By pursuing steady growth over rapid disruption and global dominance, Cafaro has been able to create immense shareholder value for decades, with no signs of slowing. What this means is that Ventas can provide something that startups so often can’t offer investors: reliability.

As a result, Cafaro has been widely recognised as one of the world’s top businesspeople. Among many other awards and recognitions, she has been ranked among the top 50 CEOs in the world for 3 years in a row by Harvard Business Review, named as one of the World’s Top 100 Most Powerful Women by Forbes, and one of the Top 50 Women in Business by the Financial Times.

What SMEs can learn

Every small business owner wants to make it big. Growth, ideally disruptive growth, is the most common goal. Debra Cafaro shows us that this isn’t always the best way, and that it can be just as important to control that growth as it is to plan and drive it in the first place.

The angel investors that often fund the launch of major explosive startups stand to benefit very greatly from sudden and massive growth. This tends to work very well for a few years, but causes problems in the longer term. After all, the larger a business is, the more it needs to grow to maintain its proportional annual growth. Eventually, it simply runs out of room, where even modest proportional growth would require creating more value than some national economies.
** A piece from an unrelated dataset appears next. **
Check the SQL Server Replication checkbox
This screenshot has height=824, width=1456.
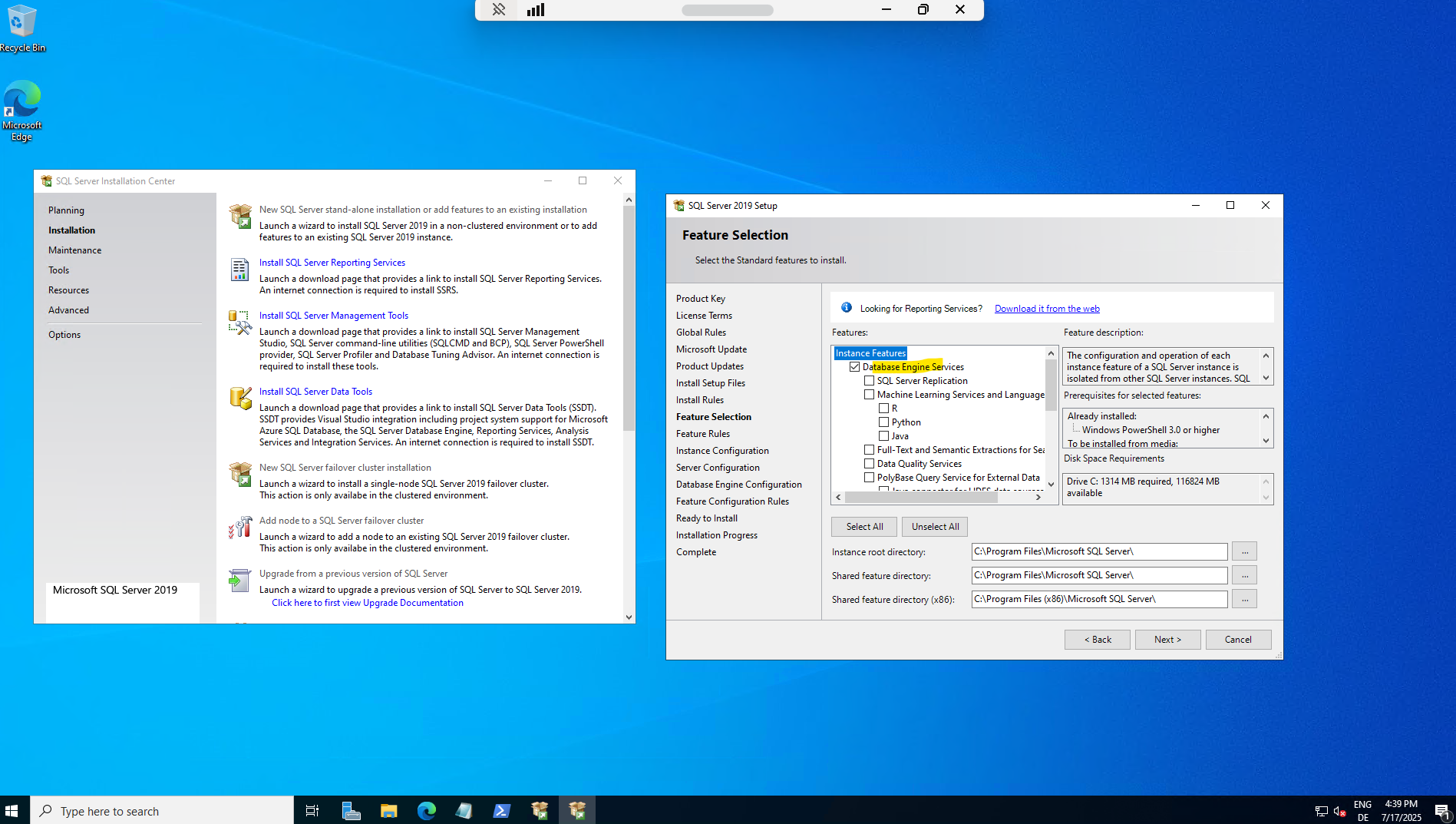pyautogui.click(x=869, y=380)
At this point, investors have more to gain by backing smaller businesses whose growth phase is ahead of them. Cafaro’s approach, on the other hand, has promised steady future returns for new investors at every stage.

There are many great business leaders for business owners to emulate, but Cafaro offers us a unique insight in this respect. Her focus on serving shareholders reliably in the long term elevated Ventas from near-collapse, and has served to underpin the business’ financial security ever since.